▶ _Document segment_

• • • • • • •

Forsøksdyr: Is widespread cleanerfish use driving the evolution of transparent lice? Examining pigmentation in Lepeophtheirus salmonis

Godkjenningsdato 03.04.2020

Godkjenningsperiode 03.04.2020-31.12.2020

Parasitic salmon lice (Lepeophtheirus salmonis) are the biggest challenge to environmentally sustainable salmonid aquaculture globally. This species also displays high evolutionary potential, as demonstrated by its rapid development of resistance to delousing chemicals. Farms now use a range of non-chemical prevention and control techniques, including cleaner fish which eat lice directly off the salmon. Anecdotal reports from farms suggest that where cleaner fish are used, lice are beginning to appear less pigmented, and thus less visible to cleaner fish. However, do these observations reflect a plastic (environmental) or adaptive (genetic) response? The aim of this study is to estimate the relative importance of genetics and environmental exposure on the variation in pigmentation in salmon louse populations.

• • • • • • •

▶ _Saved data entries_
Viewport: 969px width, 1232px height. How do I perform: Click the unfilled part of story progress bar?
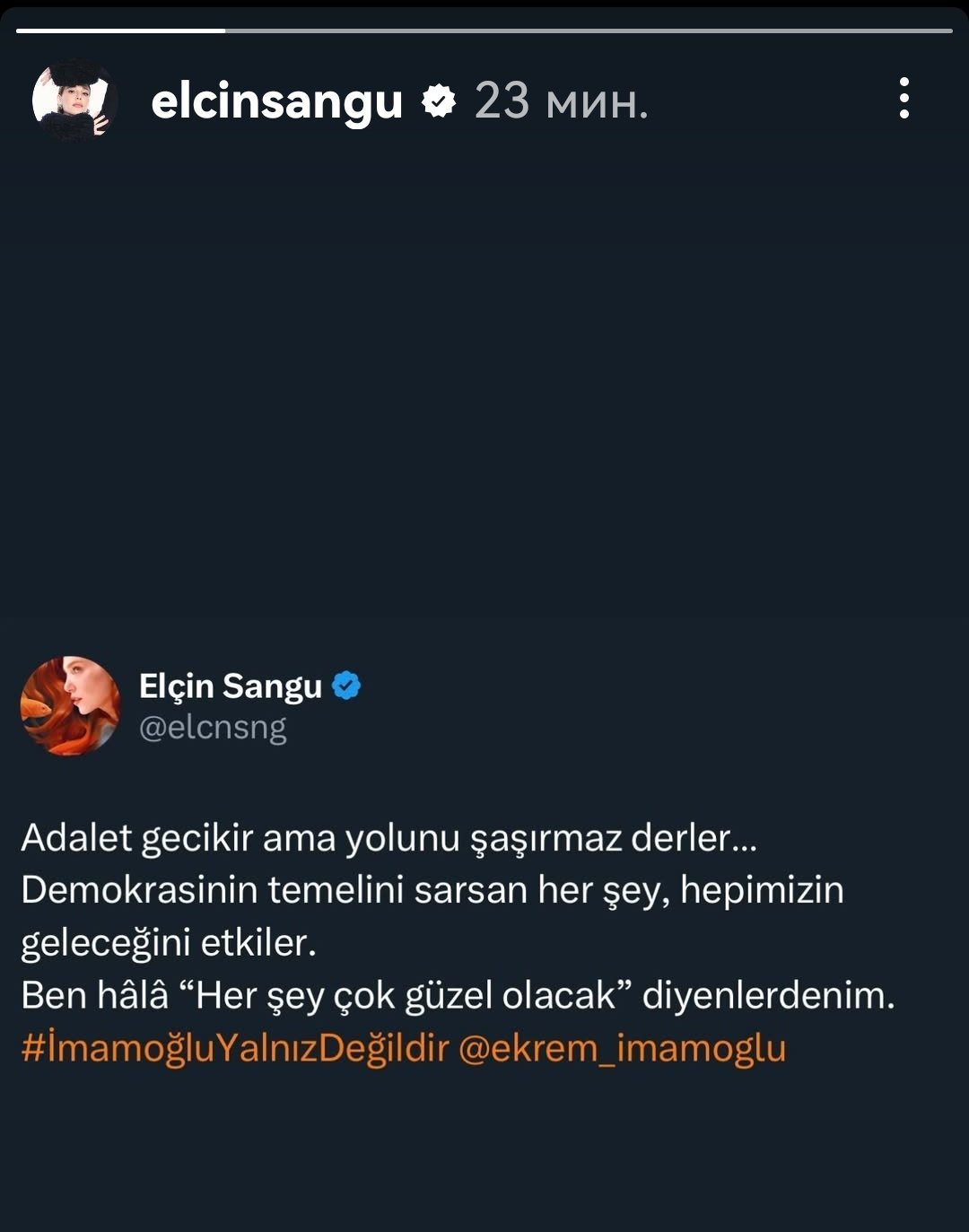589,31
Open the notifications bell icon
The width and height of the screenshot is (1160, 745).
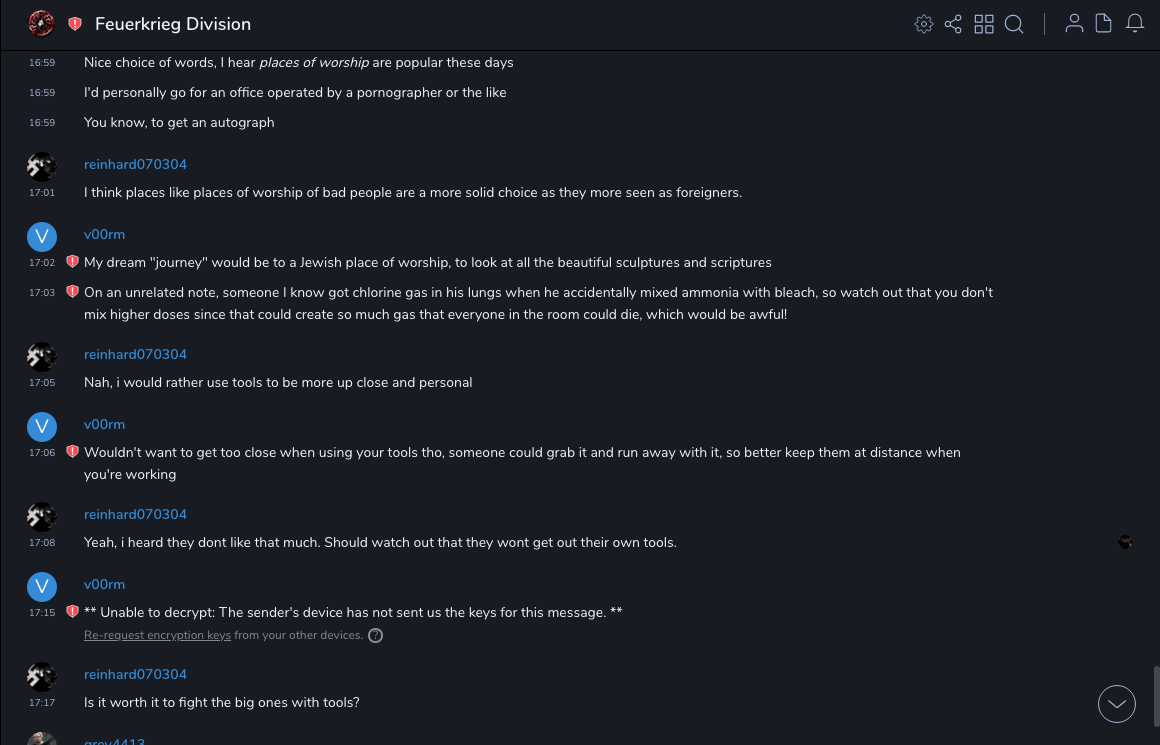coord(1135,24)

• • • • • • •

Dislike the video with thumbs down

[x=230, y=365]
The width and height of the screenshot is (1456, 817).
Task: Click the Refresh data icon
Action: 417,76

• • • • • • •

▶ _Assigned task 1_
Answer these questions using the salmon louse study summary:
(a) What is the approval period?
(b) To what has the salmon louse rapidly developed resistance?
(c) How do cleaner fish remove lice from the salmon?
▶ _Assigned task 2_
Retype the salmon louse study summary, everything from "Godkjenningsperiode 03.04.2020-31.12.2020" down to "salmon louse populations.".
▶ _Assigned task 3_
Continue the salmon louse study summary from where it stops.

▶ _Written answer 1_
(a) 03.04.2020-31.12.2020
(b) Delousing chemicals
(c) They eat the lice directly off the salmon.

▶ _Written answer 2_
Godkjenningsperiode 03.04.2020-31.12.2020

Parasitic salmon lice (Lepeophtheirus salmonis) are the biggest challenge to environmentally sustainable salmonid aquaculture globally. This species also displays high evolutionary potential, as demonstrated by its rapid development of resistance to delousing chemicals. Farms now use a range of non-chemical prevention and control techniques, including cleaner fish which eat lice directly off the salmon. Anecdotal reports from farms suggest that where cleaner fish are used, lice are beginning to appear less pigmented, and thus less visible to cleaner fish. However, do these observations reflect a plastic (environmental) or adaptive (genetic) response? The aim of this study is to estimate the relative importance of genetics and environmental exposure on the variation in pigmentation in salmon louse populations.

▶ _Written answer 3_
This experiment is expected to cause mild to moderate distress for the 200 infected salmon as a result of lice infestation. The salmon will not be exposed to any other stressors, and we will aim for a lice infestation of 10 per fish. However, due to variability in the infection success, our upper threshold for lice infestation will be 30 lice per fish, a commonly accepted limit to maintain acceptable welfare.

More than 60 million cleanerfish were deployed in salmon cages in 2019. If genotype has a significant influence on color (i.e. heritability is high), then there is the potential for louse populations to evolve in response to selection, leading to reduced cleaner fish effectiveness. If the observed variation in lice pigmentation is primarily plastic and driven by environmental exposure, then evolution of reduced pigmentation in response to selection by cleaner fish is unlikely. Thus, in addition to improving our basic biological understanding of L. salmonis, these results will have substantial commercial implications for producers of both salmon and cleaner fish.

200 Atlantic salmon (Salmo salar) post-smolts weighing at least 300 grams will be utilized in this study.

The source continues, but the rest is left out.